EX- take acres of various ag crops that have uses as dry pelleted or
fractionated dehydrated
components. Water then is available. Add wind farms in substantial quantities
for on or near site
electricity. Split the captured water, ship the primary/secondary production
utilizing hydrogen powered trucks. Use power to provide cooling to liquify the
hydrogen. The heat side of that equation could run the dehydration side of the
equation. By products= electricity to grid, hydrogen fuel, bio-products of
numerous types. The bio-products utilize the solar input component.
The limiting factor is the water. Without integrating novel sources such as
above you have raw power that has to be put into a grid and exported to a water
source such as a city with sources of waste water that are not required by
up-stream communities. In the end to grow the equation by several orders of
magnitude we need global warming to liberate the polar cap ice over a 50-200
year period. During this period systems and infrastructure to hold this
quantity of water in various bio and chemical forms can be built up. This
senario would support a much larger world population as well.
spike66 wrote:
> Rafal wrote:
> >
> >>### The total land area of the US is 9,158,960 sq km. It would be easy to
> >>use a million square miles for windfarms.
>
> A million square miles would be over a quarter of
> the total land area in the U.S. The entire world's
> energy needs shouldn't demand that much power.

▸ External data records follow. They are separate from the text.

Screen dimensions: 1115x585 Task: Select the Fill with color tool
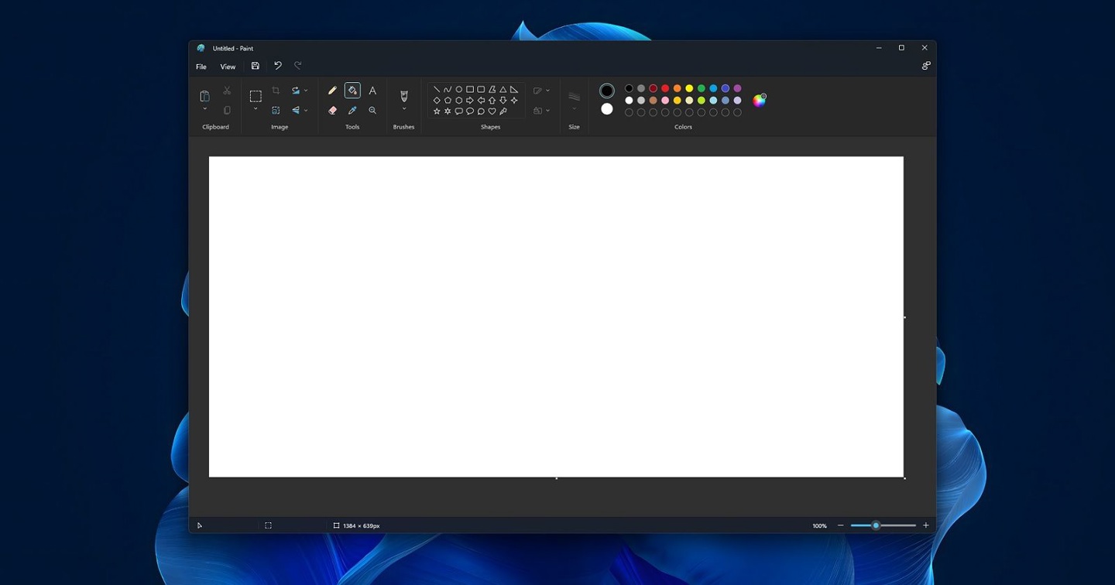352,90
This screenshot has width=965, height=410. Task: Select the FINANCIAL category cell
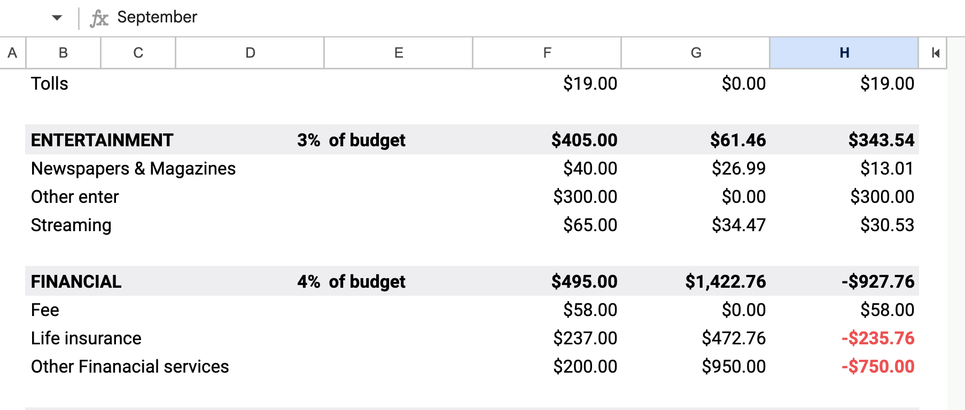click(x=76, y=281)
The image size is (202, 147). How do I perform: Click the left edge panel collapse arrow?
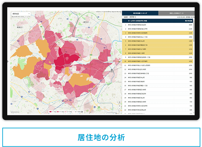coord(8,62)
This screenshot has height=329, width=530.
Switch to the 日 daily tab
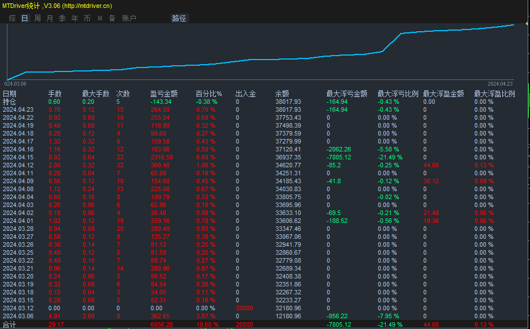point(23,18)
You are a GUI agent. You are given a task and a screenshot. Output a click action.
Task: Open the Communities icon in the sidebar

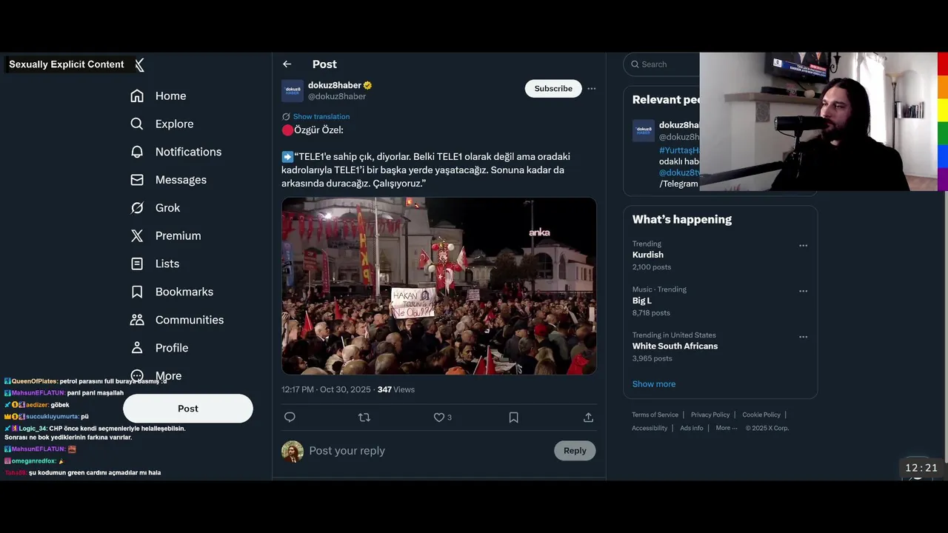pos(137,320)
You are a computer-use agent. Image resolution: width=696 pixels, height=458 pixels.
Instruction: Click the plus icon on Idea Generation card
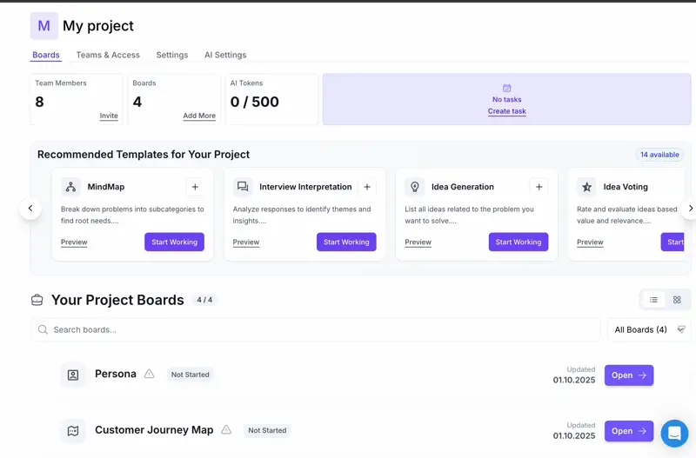click(x=539, y=187)
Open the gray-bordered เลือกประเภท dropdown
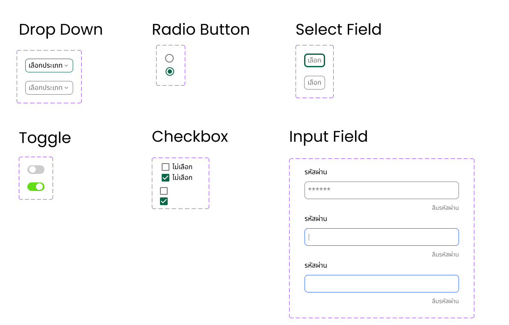The height and width of the screenshot is (325, 509). click(49, 88)
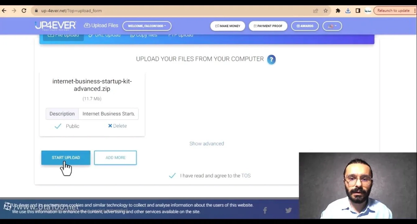Viewport: 417px width, 224px height.
Task: Click the UP4EVER logo
Action: (55, 26)
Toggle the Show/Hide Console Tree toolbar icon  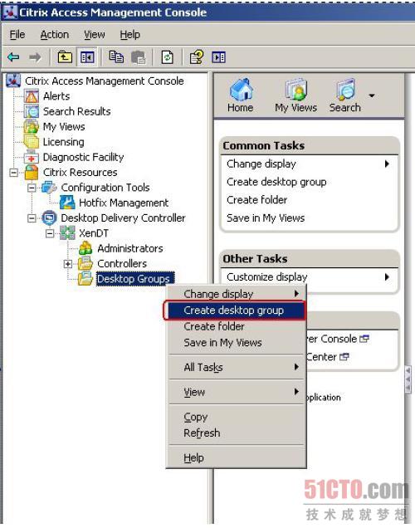click(x=87, y=57)
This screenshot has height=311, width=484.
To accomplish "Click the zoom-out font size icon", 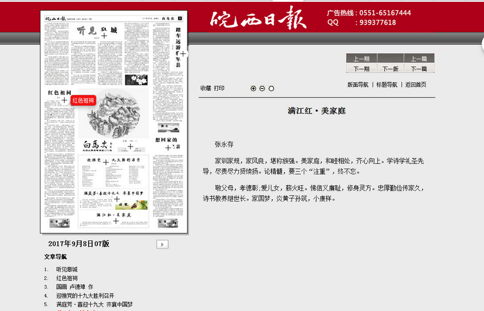I will [x=263, y=88].
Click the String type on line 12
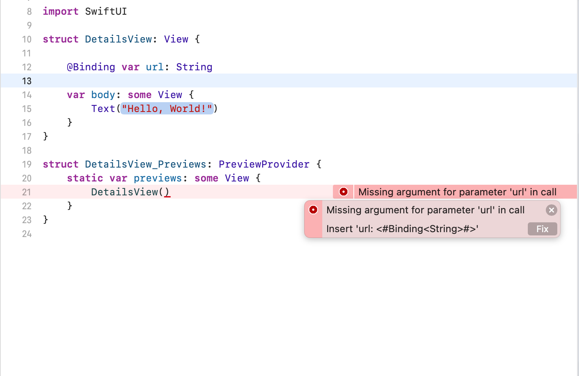Screen dimensions: 579x376 (x=194, y=67)
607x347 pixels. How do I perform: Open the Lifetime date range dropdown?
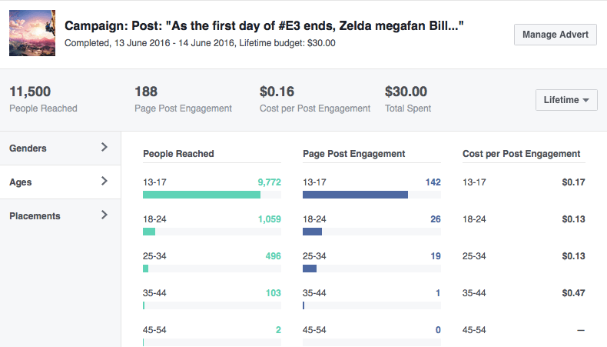pos(566,100)
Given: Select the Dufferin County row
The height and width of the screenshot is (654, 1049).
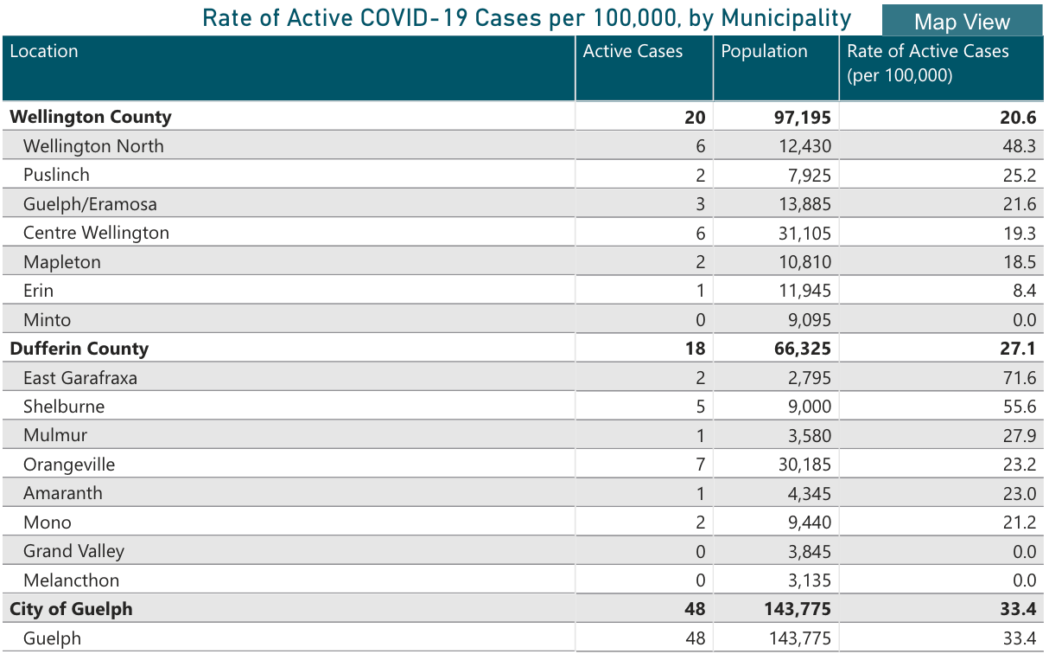Looking at the screenshot, I should (79, 349).
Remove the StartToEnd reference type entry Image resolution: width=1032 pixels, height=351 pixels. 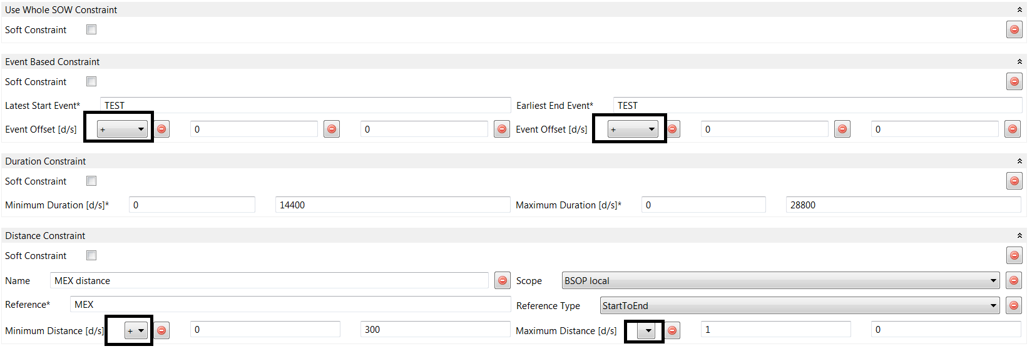(x=1014, y=305)
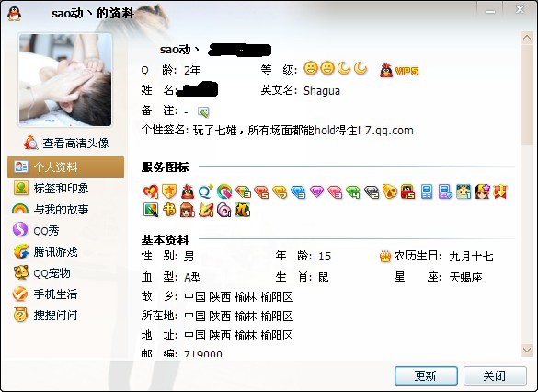Click the blue Q+ service icon
This screenshot has width=538, height=392.
click(205, 191)
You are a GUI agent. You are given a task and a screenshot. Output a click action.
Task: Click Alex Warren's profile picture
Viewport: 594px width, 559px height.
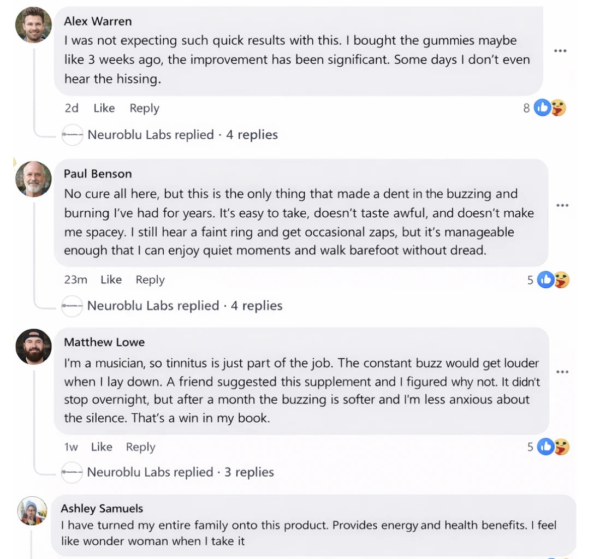tap(33, 25)
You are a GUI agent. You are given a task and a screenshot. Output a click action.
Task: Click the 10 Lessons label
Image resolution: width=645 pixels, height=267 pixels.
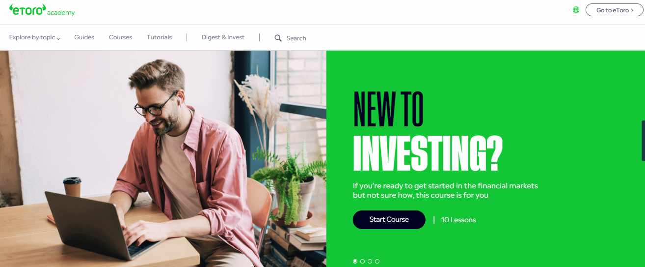458,220
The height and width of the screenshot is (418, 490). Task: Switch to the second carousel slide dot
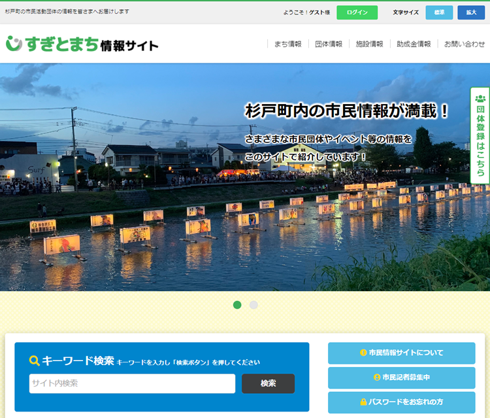pyautogui.click(x=253, y=305)
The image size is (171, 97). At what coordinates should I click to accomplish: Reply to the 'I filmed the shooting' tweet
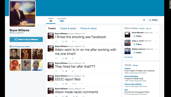[x=56, y=42]
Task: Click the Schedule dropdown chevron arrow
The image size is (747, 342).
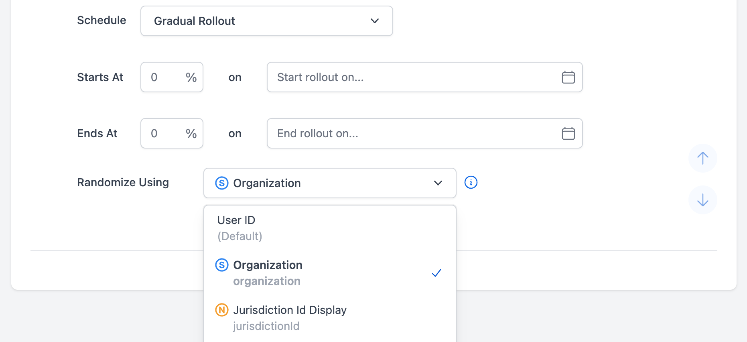Action: pyautogui.click(x=374, y=21)
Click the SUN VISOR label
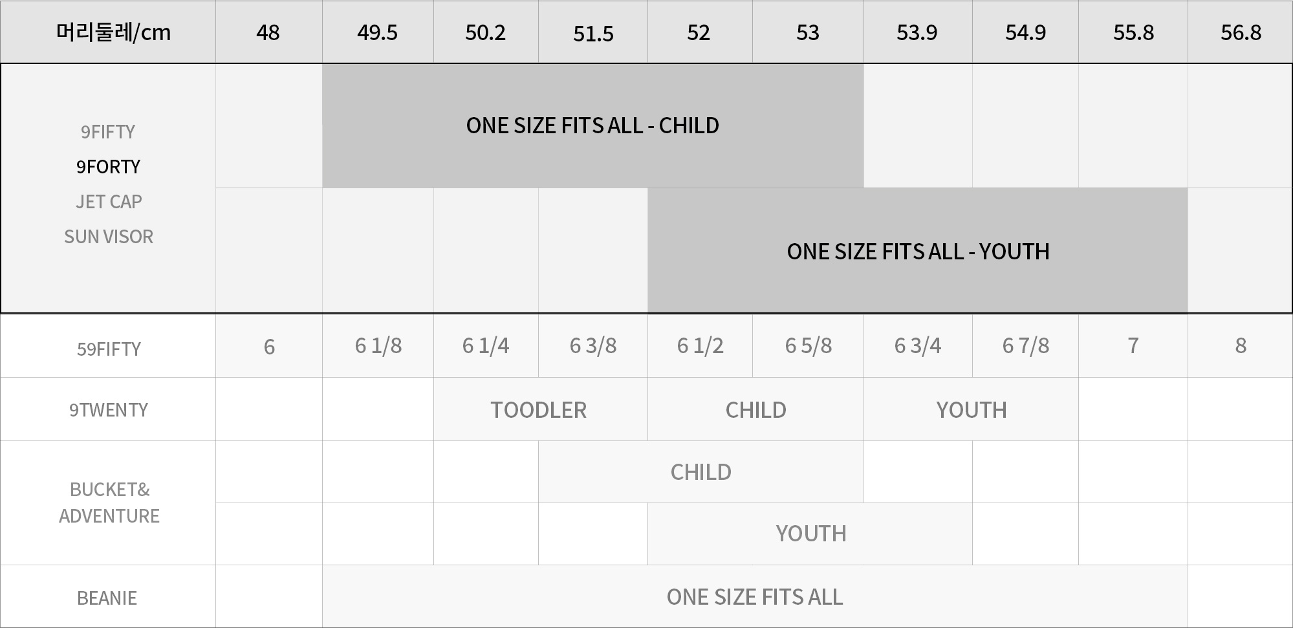The image size is (1293, 628). pyautogui.click(x=109, y=237)
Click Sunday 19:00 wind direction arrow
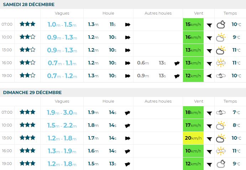 click(209, 164)
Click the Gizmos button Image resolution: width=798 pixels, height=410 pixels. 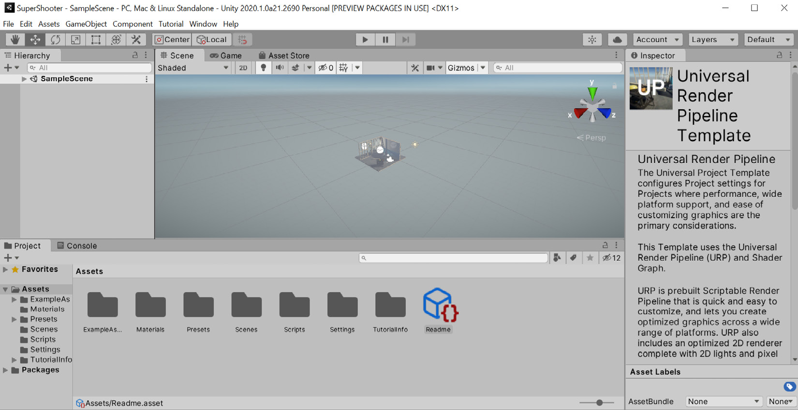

> Rafal, Did you goof the units?
>
> We have some good windfarms near here. I need to
> get estimates of output vs land used. Then we hafta
> figure a way to get the greens to stop worrying that
> we are swatting birds all over the place.
>
> Someone mentioned that hydrogen power would be limited
> by water availability. Nay I disagree, for we waste
> unimaginable quantities of water by letting it flow
> uselessly into the sea. But the extropians already
> know that this issue is one I have been choking on
> for years.
>
> Using wind power to create electricity for most of
> our power needs and creating hydrogen with some
> fraction of the wind energy is a viable option for
> our future power needs. Of course it would be
> capital intensive, but we have capital.